A group of high-profile investors led by Bill Gates has launched Breakthrough Energy Ventures (BEV), a $1 billion investment vehicle providing growth capital for innovative clean energy companies across five key investment areas, one of which is agriculture, Agri Investor sister publication Low Carbon Energy Investor reported.
The venture has raised financing from 21 famous executives, business leaders and entrepreneurs including Amazon chief executive Jeff Bezos, Alibaba founder Jack Ma and Bloomberg LP founder and former New York City Mayor Michael Bloomberg to fund early-stage cleantech businesses.
BEV is a 20-year fund, co-chairman John Arnold, former energy hedge fund manager of Centaurus Advisors, said on a conference call. The $1 billion fund held a first close around the time BEV officially launched, and Arnold said a second close is expected next spring.
“Our goal is to build companies that will help deliver the next generation of reliable, affordable and emissions-free energy to the world,” Gates said.
The next step for BEV is to hire key management positions in the next three months and then to find scientists and advisors to help begin searching for promising cleantech opportunities, Gates said.
The Microsoft founder was involved with the launch of BEV’s parent organisation, the Breakthrough Energy Coalition, a little over a year ago at the COP21 conference in Paris. There he also helped start Mission Innovation, an initiative created to increase government investment in clean energy research and development.
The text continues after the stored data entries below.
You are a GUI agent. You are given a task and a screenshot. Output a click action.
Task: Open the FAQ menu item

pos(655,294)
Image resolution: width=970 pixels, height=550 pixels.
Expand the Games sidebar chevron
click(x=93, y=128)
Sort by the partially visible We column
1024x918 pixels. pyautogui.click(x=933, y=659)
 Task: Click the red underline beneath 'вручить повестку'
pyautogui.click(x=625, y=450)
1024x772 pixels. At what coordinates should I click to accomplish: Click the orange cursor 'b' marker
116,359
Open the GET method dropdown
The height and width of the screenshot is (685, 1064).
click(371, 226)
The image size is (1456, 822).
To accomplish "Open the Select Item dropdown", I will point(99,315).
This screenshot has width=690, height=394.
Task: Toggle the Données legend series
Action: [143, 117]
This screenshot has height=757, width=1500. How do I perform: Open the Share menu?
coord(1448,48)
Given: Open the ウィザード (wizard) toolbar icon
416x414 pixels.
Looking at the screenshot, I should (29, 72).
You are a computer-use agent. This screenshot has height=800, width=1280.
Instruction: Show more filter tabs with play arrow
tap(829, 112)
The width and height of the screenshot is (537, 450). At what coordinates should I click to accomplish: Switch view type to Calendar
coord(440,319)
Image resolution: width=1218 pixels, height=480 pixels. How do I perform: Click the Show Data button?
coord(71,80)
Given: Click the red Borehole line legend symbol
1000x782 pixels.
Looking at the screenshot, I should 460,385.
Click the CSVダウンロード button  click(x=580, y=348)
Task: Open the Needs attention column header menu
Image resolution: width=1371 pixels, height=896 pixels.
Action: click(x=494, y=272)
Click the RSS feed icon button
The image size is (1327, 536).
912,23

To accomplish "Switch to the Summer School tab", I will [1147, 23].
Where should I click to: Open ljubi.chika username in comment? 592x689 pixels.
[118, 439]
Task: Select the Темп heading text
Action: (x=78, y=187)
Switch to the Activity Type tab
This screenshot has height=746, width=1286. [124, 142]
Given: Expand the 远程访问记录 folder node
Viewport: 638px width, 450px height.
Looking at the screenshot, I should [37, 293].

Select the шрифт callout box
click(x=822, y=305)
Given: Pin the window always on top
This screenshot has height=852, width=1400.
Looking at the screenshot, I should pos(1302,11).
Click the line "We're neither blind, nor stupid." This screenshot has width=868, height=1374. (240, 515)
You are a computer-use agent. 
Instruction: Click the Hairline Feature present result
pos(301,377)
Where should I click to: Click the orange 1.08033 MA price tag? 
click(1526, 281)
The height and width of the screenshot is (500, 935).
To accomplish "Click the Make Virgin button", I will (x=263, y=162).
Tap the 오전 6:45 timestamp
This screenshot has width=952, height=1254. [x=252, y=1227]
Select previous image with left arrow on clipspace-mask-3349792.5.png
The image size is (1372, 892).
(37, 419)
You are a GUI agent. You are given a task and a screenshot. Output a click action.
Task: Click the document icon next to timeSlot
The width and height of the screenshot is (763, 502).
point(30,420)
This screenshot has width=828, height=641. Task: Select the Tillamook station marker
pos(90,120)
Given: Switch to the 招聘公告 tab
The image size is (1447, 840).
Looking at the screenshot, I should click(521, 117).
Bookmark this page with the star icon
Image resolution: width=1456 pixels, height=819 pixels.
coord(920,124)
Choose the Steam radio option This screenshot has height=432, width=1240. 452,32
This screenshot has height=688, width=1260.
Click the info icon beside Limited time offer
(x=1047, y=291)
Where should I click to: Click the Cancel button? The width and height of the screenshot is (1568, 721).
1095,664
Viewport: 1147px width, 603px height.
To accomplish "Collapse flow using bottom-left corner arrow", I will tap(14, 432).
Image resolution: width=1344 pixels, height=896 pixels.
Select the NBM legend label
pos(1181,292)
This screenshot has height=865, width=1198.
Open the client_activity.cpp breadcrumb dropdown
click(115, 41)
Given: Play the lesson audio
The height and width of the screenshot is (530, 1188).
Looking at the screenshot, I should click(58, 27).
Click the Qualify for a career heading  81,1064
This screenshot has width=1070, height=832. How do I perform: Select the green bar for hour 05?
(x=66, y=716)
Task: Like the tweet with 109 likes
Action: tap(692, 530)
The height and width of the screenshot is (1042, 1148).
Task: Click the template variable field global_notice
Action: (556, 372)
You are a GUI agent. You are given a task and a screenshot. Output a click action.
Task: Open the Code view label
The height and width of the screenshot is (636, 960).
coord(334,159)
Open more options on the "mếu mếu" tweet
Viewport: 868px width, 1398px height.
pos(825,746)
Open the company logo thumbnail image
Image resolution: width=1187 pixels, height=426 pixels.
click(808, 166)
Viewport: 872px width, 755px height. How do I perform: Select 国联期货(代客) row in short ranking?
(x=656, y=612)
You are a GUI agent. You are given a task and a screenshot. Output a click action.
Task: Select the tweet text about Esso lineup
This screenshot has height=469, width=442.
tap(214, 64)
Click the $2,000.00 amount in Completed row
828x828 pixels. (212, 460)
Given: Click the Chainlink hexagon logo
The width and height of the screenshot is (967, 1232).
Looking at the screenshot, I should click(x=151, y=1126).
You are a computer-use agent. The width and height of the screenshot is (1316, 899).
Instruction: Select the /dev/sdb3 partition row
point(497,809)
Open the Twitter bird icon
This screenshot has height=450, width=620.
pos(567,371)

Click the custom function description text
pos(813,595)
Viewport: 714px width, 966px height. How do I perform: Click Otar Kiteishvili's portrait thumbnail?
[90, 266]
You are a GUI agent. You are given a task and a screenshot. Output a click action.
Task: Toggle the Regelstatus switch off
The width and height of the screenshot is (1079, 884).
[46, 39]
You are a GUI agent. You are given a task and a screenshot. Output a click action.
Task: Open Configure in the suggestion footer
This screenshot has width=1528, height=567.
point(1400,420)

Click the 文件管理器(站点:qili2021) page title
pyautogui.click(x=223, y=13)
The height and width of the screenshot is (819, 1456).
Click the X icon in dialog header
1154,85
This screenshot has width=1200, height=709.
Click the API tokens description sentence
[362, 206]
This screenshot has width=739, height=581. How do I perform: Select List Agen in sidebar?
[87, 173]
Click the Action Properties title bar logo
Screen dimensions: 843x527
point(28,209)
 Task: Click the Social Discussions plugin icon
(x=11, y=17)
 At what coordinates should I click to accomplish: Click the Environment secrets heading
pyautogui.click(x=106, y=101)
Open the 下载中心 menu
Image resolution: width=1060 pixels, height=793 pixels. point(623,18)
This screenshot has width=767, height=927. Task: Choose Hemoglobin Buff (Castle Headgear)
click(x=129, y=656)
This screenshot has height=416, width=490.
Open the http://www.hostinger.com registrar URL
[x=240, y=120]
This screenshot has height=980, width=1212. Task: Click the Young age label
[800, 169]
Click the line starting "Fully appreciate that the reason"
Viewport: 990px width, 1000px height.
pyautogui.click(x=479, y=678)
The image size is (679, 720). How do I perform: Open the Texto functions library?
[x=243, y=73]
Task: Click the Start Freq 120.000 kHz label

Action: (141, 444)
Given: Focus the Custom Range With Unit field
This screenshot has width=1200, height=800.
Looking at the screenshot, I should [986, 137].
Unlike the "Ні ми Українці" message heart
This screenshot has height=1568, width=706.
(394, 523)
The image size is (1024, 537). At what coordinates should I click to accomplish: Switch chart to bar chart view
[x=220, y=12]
BEV will work with governments and research institutions participating in Mission Innovation to invest in technologies emerging from public research pipelines that need capital to make it to market. According to its website, BEV will invest in companies at any stage, from seed to commercialization, in five key areas: electricity, transportation, agriculture, manufacturing and buildings.
The goals relating to agriculture outlined on the website include reducing emissions; developing new sources of low-cost, low-GHG proteins; eliminating spoilage and loss in the delivery chain; and addressing deforestation, among others.
Drawing capital from high-net-worth individuals and foundations will allow BEV to invest in riskier opportunities that may take longer to reach commercialization than most venture capital funds can stomach.
“This fund can have the long view,” Vinod Khosla, founder of Khosla Ventures and a BEV investor, said during the call.
Khosla Ventures was founded in 2004, around the time venture capital started pouring into the cleantech space. By 2008, venture capitalists were investing $5 billion per year in cleantech companies, according to a study published by the Massachusetts Institute of Technology. Funding has since dropped to $2 billion per year after what many consider was a cleantech crashed.
“What I have learned over the last decade is breakthrough energy technologies need the long view,” Khosla said, “the ability to be patient and the ability to take more risks than other investors might.”
Another measure BEV will use is to have companies like US utility Southern Company and French oil and gas major Total act as strategic partners to gauge whether potential technologies are options the industry would adopt.
“Our mission is to find, fund and accelerate the success of technologies and entrepreneurs that will create a zero carbon future,” BEV chairman John Doerr said. “Innovation will be a hallmark of what we’re doing.”